_EXCERPT_

* * *

Carlos Capelán (Montevideo, Uruguay, 1948) is a contemporary artist.

Career 
Although his conceptual work includes drawings and paintings, his installations are more widely known for their atmospherical impact, constituting an environment in which the viewer is free to wander around and experience notions of displacement. In 1995, Capelán received the Guggenheim Fellowship.

In 1973, Capelán moved to Lund, Sweden. Capelán studied at Grafikskolan Forum in Malmö, Sweden. Capelán currently resides in Moravia, Costa Rica.

Notable Exhibitions
 1991 In Progress, Kunstler Werkstatt Munich, Germany
 1992 Ante América (Installation), Banco de la Republica, Biblioteca L.A. Arango Bogotá, Colombia
 1992 Kartor och Landskap (Installation), Lunds Konsthall Lund, Sweden
 1993 In Fusion - New European Art, Ikon Gallery Birmingham, England
 1993 Bedia och Capelan (Installation), Kulturhuset Stockholm, Sweden
 1994 Installation & Paintings, Galería Fernando Quintana Bogotá Bogotá, Colombia
 1994 Humanism and Technology, National Museum of Contemporary Art Seoul, Republic of Korea
 1995 Facade Installation, Museum of Contemporary Art Chicago, Chicago, Illinois
 1995 Viajeros del Sur (2 installations), Museo Carillo Gil Mexico
 1996 Arbeten på papper, Galerie Leger Malmö, Sweden
 1996 Installation, Lund's Cathedral Lund, Sweden
 1997 Die Welt als Vortstellung, Monique Knowlton Gallery New York City, United States

References
 Sullivan, Edward J., Latin American Art in the Twentieth-Century. Phaidon Press Limited; London, 1996, pg. 280.

* * *

_DATASET EXTRACT_

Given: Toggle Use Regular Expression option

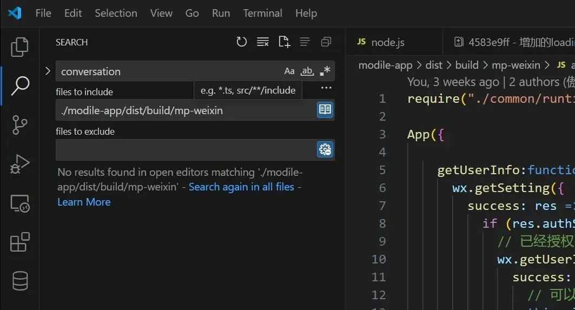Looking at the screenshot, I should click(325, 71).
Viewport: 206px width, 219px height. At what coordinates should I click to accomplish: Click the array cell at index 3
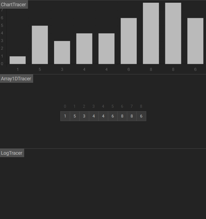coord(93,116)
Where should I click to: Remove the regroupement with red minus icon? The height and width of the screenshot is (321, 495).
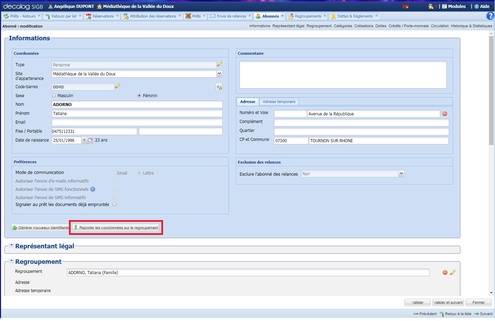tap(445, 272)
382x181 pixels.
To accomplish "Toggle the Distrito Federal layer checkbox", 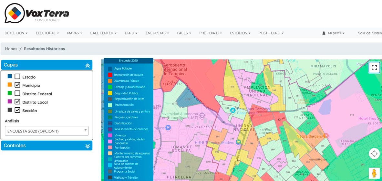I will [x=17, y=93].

* * *

_REQUEST_
Transcribe everything in the article on Carlos Capelán from "Carlos Capelán (Montevideo, Uruguay, 1948)" down to "the Guggenheim Fellowship.".

_OUTPUT FOR THIS EXERCISE_
Carlos Capelán (Montevideo, Uruguay, 1948) is a contemporary artist.

Career 
Although his conceptual work includes drawings and paintings, his installations are more widely known for their atmospherical impact, constituting an environment in which the viewer is free to wander around and experience notions of displacement. In 1995, Capelán received the Guggenheim Fellowship.